They Migrated From Chiapas When Opportunities Dried Up, Orchids Brought Them Home

An orchid rehabilitation project is turning a small Mexican community into a tourist magnet — and attracting far-flung locals back to their hometown.

They Migrated From Chiapas When Opportunities Dried Up, Orchids Brought Them Home

Marcos Aguilar Pérez takes care of orchids rescued from the rainforest in his backyard in Santa Rita Las Flores, Mapastepec, Chiapas, Mexico.

Adriana Alcázar González/GPJ Mexico
Adriana Alcázar González

MAPASTEPEC — Sweat cascades down Candelaria Salas Gómez’s forehead as she separates the bulbs of one of the orchids she and the other members of the Santa Rita Las Flores Community Ecotourism group have rescued from the rainforest. The group houses and protects over 1,000 orchids recovered from El Triunfo Biosphere Reserve, in the southeastern Mexican state of Chiapas, after powerful storms.

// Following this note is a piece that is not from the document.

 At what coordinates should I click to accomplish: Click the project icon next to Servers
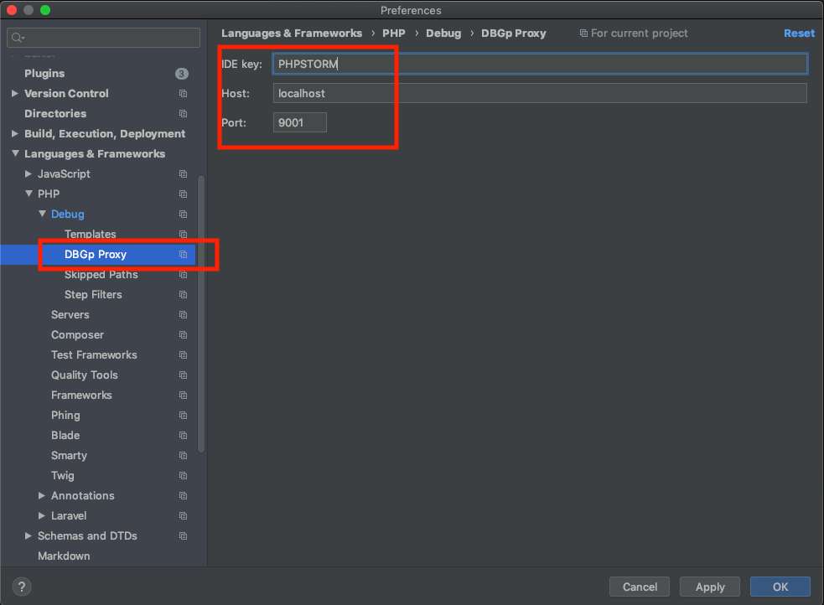(182, 314)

“When the storms and heavy rains end, we climb to the vicinity of the mountains and collect the orchids that have fallen from the trees. We bring them to Santa Rita, care for them, and build their strength to reintegrate them into the reserve later,” says Salas Gómez, 32, as she attaches an orchid to a clay base to help it recover.

Like magnets, the orchids of Santa Rita have exerted a pull on those who have migrated from the area due to lack of opportunity. After years away from home, Salas Gómez was one of those who returned, attracted by the community venture to rescue these flowers and exhibit them as a tourist attraction, which provides residents with an adequate income.